WHAT NEEDS TO BE DONE => Give every entry again precisely as it appears.

[[ ENTRIES SHOWN open ]]

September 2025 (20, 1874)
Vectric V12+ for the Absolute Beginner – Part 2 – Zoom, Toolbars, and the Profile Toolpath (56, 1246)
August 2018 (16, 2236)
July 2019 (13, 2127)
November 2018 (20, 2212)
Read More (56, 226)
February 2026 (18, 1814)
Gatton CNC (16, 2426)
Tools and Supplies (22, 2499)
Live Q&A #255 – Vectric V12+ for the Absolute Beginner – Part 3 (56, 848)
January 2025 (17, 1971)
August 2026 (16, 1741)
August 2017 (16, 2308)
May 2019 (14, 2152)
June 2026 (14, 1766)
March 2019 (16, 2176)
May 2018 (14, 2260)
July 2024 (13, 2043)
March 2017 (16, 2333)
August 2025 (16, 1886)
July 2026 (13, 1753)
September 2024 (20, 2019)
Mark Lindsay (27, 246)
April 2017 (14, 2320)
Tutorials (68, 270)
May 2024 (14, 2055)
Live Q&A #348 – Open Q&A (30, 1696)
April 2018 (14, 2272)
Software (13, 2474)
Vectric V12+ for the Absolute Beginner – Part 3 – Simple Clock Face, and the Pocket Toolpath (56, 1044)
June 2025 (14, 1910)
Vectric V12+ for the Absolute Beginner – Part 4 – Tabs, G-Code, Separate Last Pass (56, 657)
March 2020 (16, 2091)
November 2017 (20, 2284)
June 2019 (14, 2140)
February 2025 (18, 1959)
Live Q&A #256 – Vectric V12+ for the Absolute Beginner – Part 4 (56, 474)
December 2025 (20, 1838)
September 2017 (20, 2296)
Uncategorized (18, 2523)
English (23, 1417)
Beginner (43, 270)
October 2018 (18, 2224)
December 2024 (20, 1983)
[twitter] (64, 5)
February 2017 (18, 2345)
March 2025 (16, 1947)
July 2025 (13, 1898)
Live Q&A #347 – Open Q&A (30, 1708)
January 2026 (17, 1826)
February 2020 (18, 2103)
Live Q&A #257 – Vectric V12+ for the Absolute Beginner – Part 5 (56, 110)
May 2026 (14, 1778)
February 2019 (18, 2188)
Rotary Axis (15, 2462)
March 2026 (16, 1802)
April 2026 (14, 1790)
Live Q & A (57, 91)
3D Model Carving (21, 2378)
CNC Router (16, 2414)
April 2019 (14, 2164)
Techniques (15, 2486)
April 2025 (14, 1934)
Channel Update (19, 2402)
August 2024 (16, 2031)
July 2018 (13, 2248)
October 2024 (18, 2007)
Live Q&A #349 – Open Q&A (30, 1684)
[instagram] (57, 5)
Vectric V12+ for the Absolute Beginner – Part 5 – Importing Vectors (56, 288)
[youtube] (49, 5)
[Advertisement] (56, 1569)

[[ ENTRIES SHOWN closed ]]

WORKED SOLUTION =>
September 2025 (20, 1874)
Vectric V12+ for the Absolute Beginner – Part 2 – Zoom, Toolbars, and the Profile Toolpath (56, 1246)
August 2018 (16, 2236)
July 2019 (13, 2127)
November 2018 (20, 2212)
Read More (56, 226)
February 2026 (18, 1814)
Gatton CNC (16, 2426)
Tools and Supplies (22, 2499)
Live Q&A #255 – Vectric V12+ for the Absolute Beginner – Part 3 (56, 848)
January 2025 (17, 1971)
August 2026 (16, 1741)
August 2017 (16, 2308)
May 2019 (14, 2152)
June 2026 (14, 1766)
March 2019 (16, 2176)
May 2018 (14, 2260)
July 2024 (13, 2043)
March 2017 (16, 2333)
August 2025 (16, 1886)
July 2026 (13, 1753)
September 2024 (20, 2019)
Mark Lindsay (27, 246)
April 2017 (14, 2320)
Tutorials (68, 270)
May 2024 (14, 2055)
Live Q&A #348 – Open Q&A (30, 1696)
April 2018 (14, 2272)
Software (13, 2474)
Vectric V12+ for the Absolute Beginner – Part 3 – Simple Clock Face, and the Pocket Toolpath (56, 1044)
June 2025 (14, 1910)
Vectric V12+ for the Absolute Beginner – Part 4 – Tabs, G-Code, Separate Last Pass (56, 657)
March 2020 (16, 2091)
November 2017 (20, 2284)
June 2019 (14, 2140)
February 2025 (18, 1959)
Live Q&A #256 – Vectric V12+ for the Absolute Beginner – Part 4 (56, 474)
December 2025 (20, 1838)
September 2017 (20, 2296)
Uncategorized (18, 2523)
English (23, 1417)
Beginner (43, 270)
October 2018 (18, 2224)
December 2024 (20, 1983)
[twitter] (64, 5)
February 2017 (18, 2345)
March 2025 (16, 1947)
July 2025 (13, 1898)
Live Q&A #347 – Open Q&A (30, 1708)
January 2026 (17, 1826)
February 2020 (18, 2103)
Live Q&A #257 – Vectric V12+ for the Absolute Beginner – Part 5 (56, 110)
May 2026 (14, 1778)
February 2019 (18, 2188)
Rotary Axis (15, 2462)
March 2026 (16, 1802)
April 2026 (14, 1790)
Live Q & A (57, 91)
3D Model Carving (21, 2378)
CNC Router (16, 2414)
April 2019 (14, 2164)
Techniques (15, 2486)
April 2025 (14, 1934)
Channel Update (19, 2402)
August 2024 (16, 2031)
July 2018 (13, 2248)
October 2024 (18, 2007)
Live Q&A #349 – Open Q&A (30, 1684)
[instagram] (57, 5)
Vectric V12+ for the Absolute Beginner – Part 5 – Importing Vectors (56, 288)
[youtube] (49, 5)
[Advertisement] (56, 1569)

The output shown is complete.